# Deer on a wire? Wild photos.



## nodakoutdoors.com (Feb 27, 2002)

Maverick sent this to me....pretty wild.



> Service call of the month from a Baltimore Gas &Electric residential
> customer ... BGE received a call from a customer saying:
> 
> "My power is out. When you come to fix it be sure to bring a truck with a tall
> ...


----------



## GooseBuster3 (Mar 1, 2002)

OOOOUCH!!!! That had to hurt, hehe


----------



## CouesWhitetail (Apr 17, 2003)

Thanks for posting that, what amazing photos.


----------



## Matt Jones (Mar 6, 2002)

It's weird that it's feet are gone. Reminds me of the movie "Stand By Me" where they find that kid who was hit by a train and the impact was so great it literally knocked him out of his shoes and left them sitting on the tracks...

...which is why I always slow down (or speed up real FAST!!!) when trains, or deer for that matter, are approaching. :lol:


----------



## Jay Ernest (Mar 25, 2003)

that deer's got a heck of a vertical! :lol:


----------



## bigpaws (Aug 1, 2006)

Hi Gang!

That must been some speed to flip him vertically!:beer:


----------



## NDTracer (Dec 15, 2005)

I heard this one other time but I think it said closer to us in ND so I did a search. I was right it was just north of the border. Here is the link.

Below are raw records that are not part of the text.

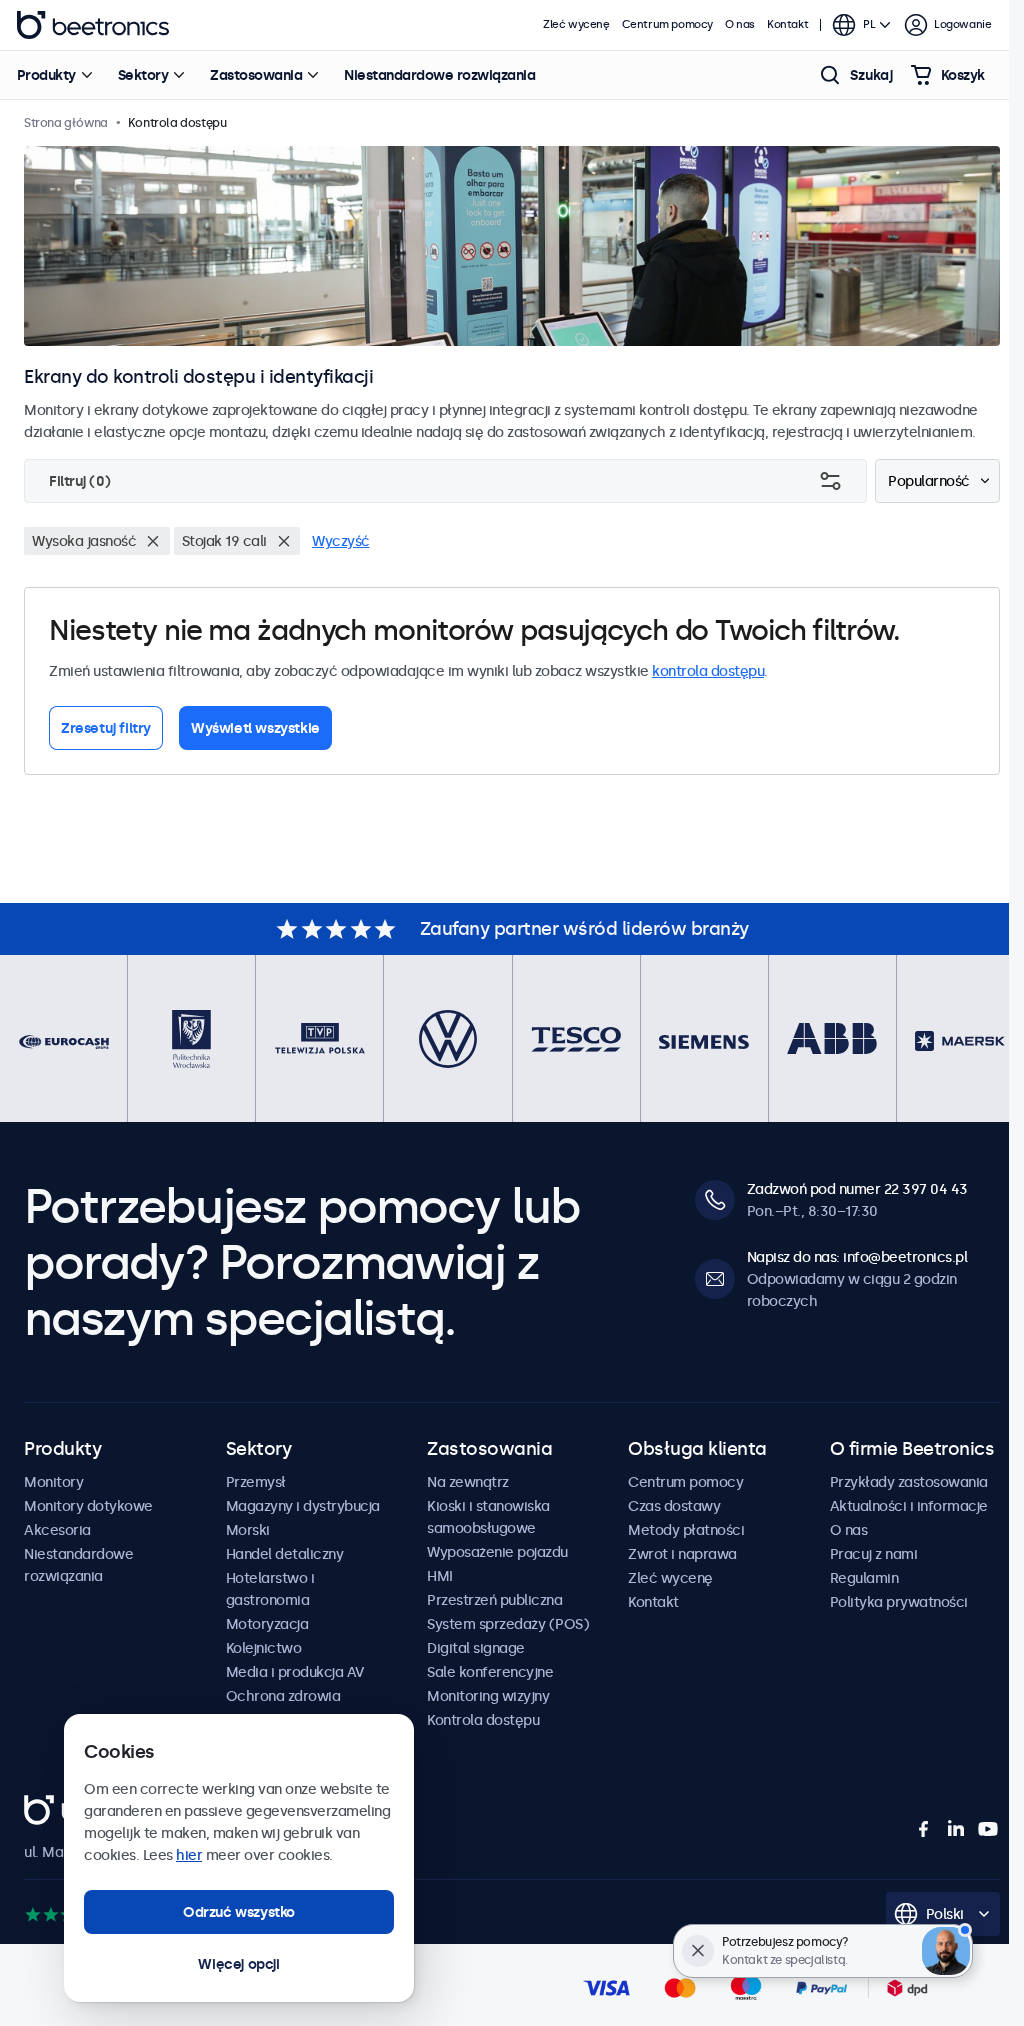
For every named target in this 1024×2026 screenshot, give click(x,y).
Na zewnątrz (468, 1482)
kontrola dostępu (708, 671)
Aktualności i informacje (909, 1506)
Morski (248, 1530)
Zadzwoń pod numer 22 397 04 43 (857, 1189)
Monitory (53, 1482)
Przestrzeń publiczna (494, 1600)
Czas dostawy (674, 1506)
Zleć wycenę (576, 24)
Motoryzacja (267, 1624)
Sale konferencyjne (490, 1672)
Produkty (46, 75)
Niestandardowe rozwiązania (439, 75)
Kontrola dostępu (483, 1720)
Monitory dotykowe (88, 1506)
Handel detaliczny (285, 1554)
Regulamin (864, 1578)
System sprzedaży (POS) (508, 1624)
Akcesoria (57, 1530)
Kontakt (787, 24)
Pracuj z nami (874, 1554)
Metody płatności (686, 1530)
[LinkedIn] (956, 1829)
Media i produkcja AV (295, 1672)
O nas (740, 24)
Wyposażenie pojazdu (497, 1552)
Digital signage (476, 1648)
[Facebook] (924, 1829)
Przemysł (256, 1482)
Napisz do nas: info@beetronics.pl (857, 1257)
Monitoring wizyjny (488, 1696)
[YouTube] (988, 1829)
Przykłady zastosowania (909, 1482)
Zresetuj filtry (106, 728)
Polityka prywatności (899, 1602)
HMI (440, 1576)
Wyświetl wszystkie (255, 728)
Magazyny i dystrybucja (303, 1506)
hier (189, 1855)
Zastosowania (256, 75)
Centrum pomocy (667, 24)
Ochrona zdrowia (283, 1696)
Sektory (143, 75)
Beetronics (93, 25)
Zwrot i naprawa (682, 1554)
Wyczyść (341, 541)
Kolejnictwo (264, 1648)
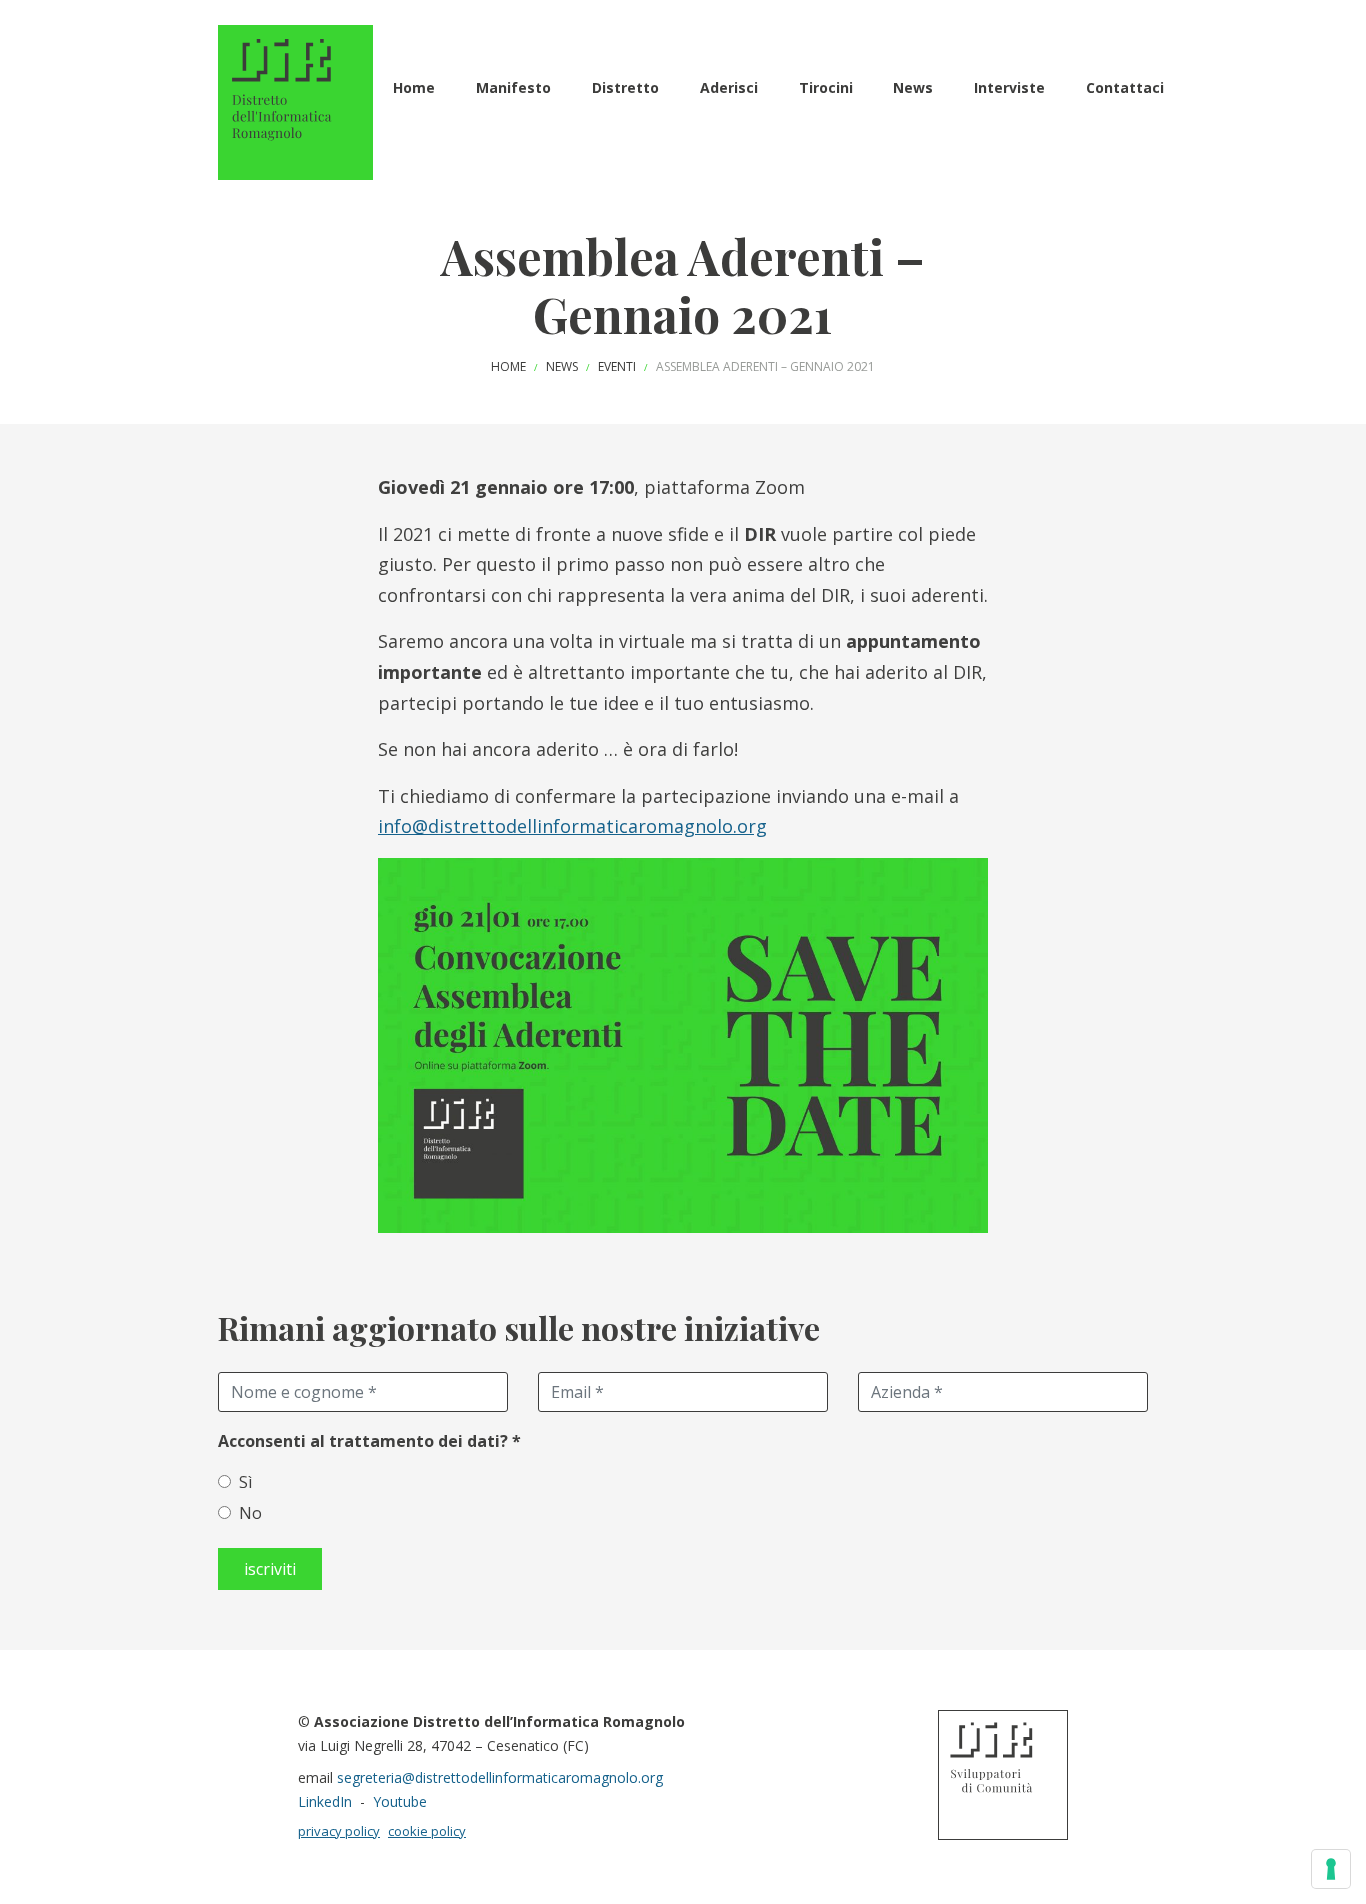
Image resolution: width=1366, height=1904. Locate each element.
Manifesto (513, 87)
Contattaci (1125, 87)
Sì (245, 1482)
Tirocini (826, 87)
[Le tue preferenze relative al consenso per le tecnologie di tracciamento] (1331, 1869)
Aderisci (729, 87)
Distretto (625, 87)
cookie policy (427, 1831)
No (250, 1513)
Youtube (400, 1801)
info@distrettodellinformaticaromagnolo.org (572, 826)
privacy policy (339, 1831)
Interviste (1009, 87)
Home (414, 87)
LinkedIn (325, 1801)
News (913, 87)
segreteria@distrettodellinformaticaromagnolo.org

http://www.snopes.com/photos/animals/poledeer.asp


----------



## bigpaws (Aug 1, 2006)

NDtracer,

Thanks for the link! I was silently questioning if the train impact indeed did flip the deer to it's position.

:wink:


----------



## Danro (Jul 16, 2006)

WOW, that had to be some train. Ain't no thomas the tank engine!


----------